June 4th, 2008
Every four years in Dusseldorf, Germany an enormous printing trade show, called drupa (standing for Druck Und Papier [in German: printing and paper] gets underway. According to the official press release, “With 1,971 exhibitors from 52 countries spread across an exhibition area of over 175,000 square metres and an anticipated 400,000 visitors from around the globe, the world’s No. 1 trade fair for the print and media industry (running) from 29 May to 11 June 2008, will be bigger than ever before.
‘What the Olympic Games are to sportsmen and women, drupa is to the print media industry,’ said Werner M. Dornscheidt, President and CEO of Messe Dusseldorf, highlighting drupa’s status.'”

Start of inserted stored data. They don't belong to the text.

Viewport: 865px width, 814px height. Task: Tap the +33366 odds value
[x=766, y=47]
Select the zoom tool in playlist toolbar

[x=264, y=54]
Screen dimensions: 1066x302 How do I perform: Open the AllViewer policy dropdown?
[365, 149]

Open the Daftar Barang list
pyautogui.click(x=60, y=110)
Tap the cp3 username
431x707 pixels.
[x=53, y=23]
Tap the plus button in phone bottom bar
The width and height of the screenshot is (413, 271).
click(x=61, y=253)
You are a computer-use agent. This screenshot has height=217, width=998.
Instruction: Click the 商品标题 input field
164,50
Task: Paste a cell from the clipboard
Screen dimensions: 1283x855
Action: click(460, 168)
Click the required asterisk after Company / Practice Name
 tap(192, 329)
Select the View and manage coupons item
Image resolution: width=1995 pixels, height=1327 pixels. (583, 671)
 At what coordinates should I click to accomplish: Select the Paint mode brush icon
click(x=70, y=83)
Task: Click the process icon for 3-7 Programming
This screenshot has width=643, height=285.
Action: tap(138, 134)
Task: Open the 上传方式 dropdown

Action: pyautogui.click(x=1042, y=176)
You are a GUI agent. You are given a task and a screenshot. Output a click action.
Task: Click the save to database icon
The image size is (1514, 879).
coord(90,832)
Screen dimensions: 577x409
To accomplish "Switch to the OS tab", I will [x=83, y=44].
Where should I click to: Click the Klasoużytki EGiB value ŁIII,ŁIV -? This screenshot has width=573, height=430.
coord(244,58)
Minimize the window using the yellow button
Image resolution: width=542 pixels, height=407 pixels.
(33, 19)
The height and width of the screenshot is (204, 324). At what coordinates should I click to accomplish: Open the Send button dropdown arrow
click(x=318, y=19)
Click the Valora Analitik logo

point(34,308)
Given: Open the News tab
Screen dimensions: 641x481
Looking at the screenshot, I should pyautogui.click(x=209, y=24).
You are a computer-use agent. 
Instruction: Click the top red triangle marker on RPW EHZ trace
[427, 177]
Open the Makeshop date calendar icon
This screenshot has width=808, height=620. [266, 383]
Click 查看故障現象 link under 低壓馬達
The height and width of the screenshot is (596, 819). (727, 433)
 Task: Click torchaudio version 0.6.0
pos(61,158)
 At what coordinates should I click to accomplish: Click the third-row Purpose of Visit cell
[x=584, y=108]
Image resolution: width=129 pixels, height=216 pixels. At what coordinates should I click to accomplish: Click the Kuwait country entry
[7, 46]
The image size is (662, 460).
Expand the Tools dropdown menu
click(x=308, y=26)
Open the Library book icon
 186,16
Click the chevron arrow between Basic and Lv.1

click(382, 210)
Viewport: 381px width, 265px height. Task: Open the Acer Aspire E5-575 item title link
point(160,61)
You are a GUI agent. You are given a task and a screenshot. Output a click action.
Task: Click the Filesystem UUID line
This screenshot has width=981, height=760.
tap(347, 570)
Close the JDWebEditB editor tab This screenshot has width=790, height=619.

I don’t know why Germany became the home to this paradigm of enormously exhausting and unbearably unworkable trade shows. Drupa is nearly two weeks long! I worked a booth there in the 1990s and am still in recovery.
This is the country that also hosts the annual CeBIT in Hanover, Germany, “the world’s largest trade fair showcasing digital IT and telecommunications solutions for home and work environments.” The 2008 show, held from March 4 to March 9, featured “5,845 exhibitors from 77 countries (with) attendance up three percent over the previous year, totaling 495,000.”
(There are numerous others, but I’ll leave it there, to avoid repetition.)
The claim that drupa covers the “print and media industry” is something of an overstatement: it covers the printing industry. The great mystery for anyone reading a site called The Future of Publishing, which continually highlights the challenges to print, is how, in 2008, drupa manages another record year.
There may be a clue in this chart, taken from the October 2007 newsletter of the NPES, the U.S. organization of suppliers of printing equipment:
It’s not surprising that with the fall of printing sales, printing equipment sales are falling also, down some 30% from their year 2000 high point.
The printing equipment industry needs to pry whatever remaining dollars exist in a slowly failing industry. The solution perhaps, in the immortal words of Lorenz Hart (from 1937’s “Babes in Arms,” “I’ve got a barn, let’s put on a show.”